In an interview with New York Magazine published just days before the Sept. 10 mayoral primary, Bloomberg tore into de Blasio, the city’s public advocate, accusing him of playing up his multiracial family to win support.
“I mean he’s making an appeal using his family to gain support. I think it’s pretty obvious to anyone watching what he’s been doing,” Bloomberg said. “I do not think he himself is racist. It’s comparable to me pointing out that I am Jewish in attracting the Jewish vote. You tailor messages to your audiences and address issues you think your audience cares about.”
De Blasio, an Italian American, campaigns almost daily with his wife, Chirlane McCray, who is black. Their kids—Chiara, 18, and Dante, 15—have been equally prominent players in his campaign. Last month, Dante de Blasio was featured in two television ads highlighting his father’s opposition to the city’s controversial “stop and frisk” measure that allows police officers to randomly search people.
At a campaign stop on Saturday, de Blasio rejected Bloomberg’s comments.
“It’s obviously inappropriate, and I am surprised to hear him say it,” de Blasio said, according to the New York Daily News . “I think people feel something good about this family so I don’t understand what the mayor is saying.”
His rivals—former Comptroller Bill Thompson and City Council Speaker Christine Quinn—also defended de Blasio and his family, both calling the mayor’s comments inappropriate.
“I don’t think the mayor should make these comments,” Quinn said Saturday.
In the interview, Bloomberg also trashed de Blasio’s argument that New York has become a “tale of two cities” under his leadership at City Hall. In what has been a centerpiece of his campaign, de Blasio has regularly accused the outgoing mayor and his allies of focusing too much on a “chosen few” at the cost to city’s middle class and the poor.
But Bloomberg dismissed de Blasio’s critique, calling it a “destructive strategy” that not only could tear the city apart but the hurt the city’s neediest residents even more.
“His whole campaign is that there are two different cities here. And I’ve never liked that kind of division. The way to help those who are less fortunate is, number one, to attract more very fortunate people. They are the ones that pay the bills. The people that would get very badly hurt here if you drive out the very wealthy are the people he professes to try to help,” Bloomberg argued. “Tearing people apart with this ‘two cities’ thing doesn’t make any sense to me. It’s a destructive strategy for those you want to help the most. He’s a very populist, very left-wing guy, but this city is not two groups, and if to some extent it is, it’s one group paying for services for the other. It’s a shame, because I’ve always thought he was a very smart guy.”

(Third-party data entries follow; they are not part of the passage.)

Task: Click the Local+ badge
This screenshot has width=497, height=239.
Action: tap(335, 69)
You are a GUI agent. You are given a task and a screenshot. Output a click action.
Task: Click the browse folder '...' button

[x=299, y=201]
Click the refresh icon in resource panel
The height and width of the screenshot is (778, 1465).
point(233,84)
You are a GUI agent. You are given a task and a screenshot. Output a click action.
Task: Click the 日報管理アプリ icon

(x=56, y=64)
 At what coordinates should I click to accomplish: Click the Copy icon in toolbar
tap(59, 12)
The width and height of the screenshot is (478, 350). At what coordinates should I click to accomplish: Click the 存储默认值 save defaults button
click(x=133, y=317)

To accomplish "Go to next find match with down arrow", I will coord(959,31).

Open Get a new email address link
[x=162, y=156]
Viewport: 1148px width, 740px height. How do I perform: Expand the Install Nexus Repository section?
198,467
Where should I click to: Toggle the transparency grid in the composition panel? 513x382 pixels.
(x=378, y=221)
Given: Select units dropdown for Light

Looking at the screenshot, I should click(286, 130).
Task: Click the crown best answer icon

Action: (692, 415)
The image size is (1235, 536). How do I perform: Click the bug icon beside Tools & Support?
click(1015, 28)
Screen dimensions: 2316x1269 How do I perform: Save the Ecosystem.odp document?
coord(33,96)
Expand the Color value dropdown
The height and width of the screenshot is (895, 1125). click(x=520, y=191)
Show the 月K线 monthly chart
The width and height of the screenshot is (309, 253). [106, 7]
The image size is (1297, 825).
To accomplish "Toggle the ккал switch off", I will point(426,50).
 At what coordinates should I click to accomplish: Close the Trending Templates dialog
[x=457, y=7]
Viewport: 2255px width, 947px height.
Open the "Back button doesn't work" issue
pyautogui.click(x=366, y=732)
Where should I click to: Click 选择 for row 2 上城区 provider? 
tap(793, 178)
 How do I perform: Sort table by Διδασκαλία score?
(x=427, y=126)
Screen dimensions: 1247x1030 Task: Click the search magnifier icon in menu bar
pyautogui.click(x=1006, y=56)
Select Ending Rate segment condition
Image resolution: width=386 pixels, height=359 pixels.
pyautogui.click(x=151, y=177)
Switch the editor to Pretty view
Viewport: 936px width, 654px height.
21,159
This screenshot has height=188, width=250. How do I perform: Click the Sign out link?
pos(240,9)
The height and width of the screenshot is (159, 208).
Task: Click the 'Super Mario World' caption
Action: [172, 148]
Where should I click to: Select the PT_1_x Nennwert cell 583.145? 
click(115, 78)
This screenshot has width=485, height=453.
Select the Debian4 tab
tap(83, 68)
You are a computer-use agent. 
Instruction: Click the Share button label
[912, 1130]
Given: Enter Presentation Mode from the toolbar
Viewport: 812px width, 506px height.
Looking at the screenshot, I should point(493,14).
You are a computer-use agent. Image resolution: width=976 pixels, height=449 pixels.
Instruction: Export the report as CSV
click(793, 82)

The interview marked Bloomberg’s first significant comments on the mayoral race—a subject on which he has largely remained silent. But in recent weeks, there have been hints that the mayor has been displeased by the anti-Bloomberg rhetoric that has fueled the race.
Howard Wolfson, a deputy mayor who is one of Bloomberg’s top political advisers, had publicly criticized de Blasio in recent weeks—comments that the de Blasio campaign had linked to Bloomberg.
Bloomberg’s comments come as public polls show de Blasio within striking range of the 40 percent threshold he needs to avoid a Democratic run-off election. His anti-Bloomberg rhetoric has boosted him into a major lead over rivals including Quinn—who, until recently, had led the polls and was viewed as Bloomberg’s heir apparent.
Bloomberg has not formally endorsed Quinn, but in the interview, he defended her candidacy.
“Whether you are in favor of Chris Quinn becoming mayor or not, I will tell you this: She did a very good job for seven-and-a-half years of keeping legislation that never should have made it to the floor, that would have been damaging to the city, from ever getting there,” Bloomberg said. “And she deserves a lot of the credit for what's gone on in the city in the last seven and a half years.”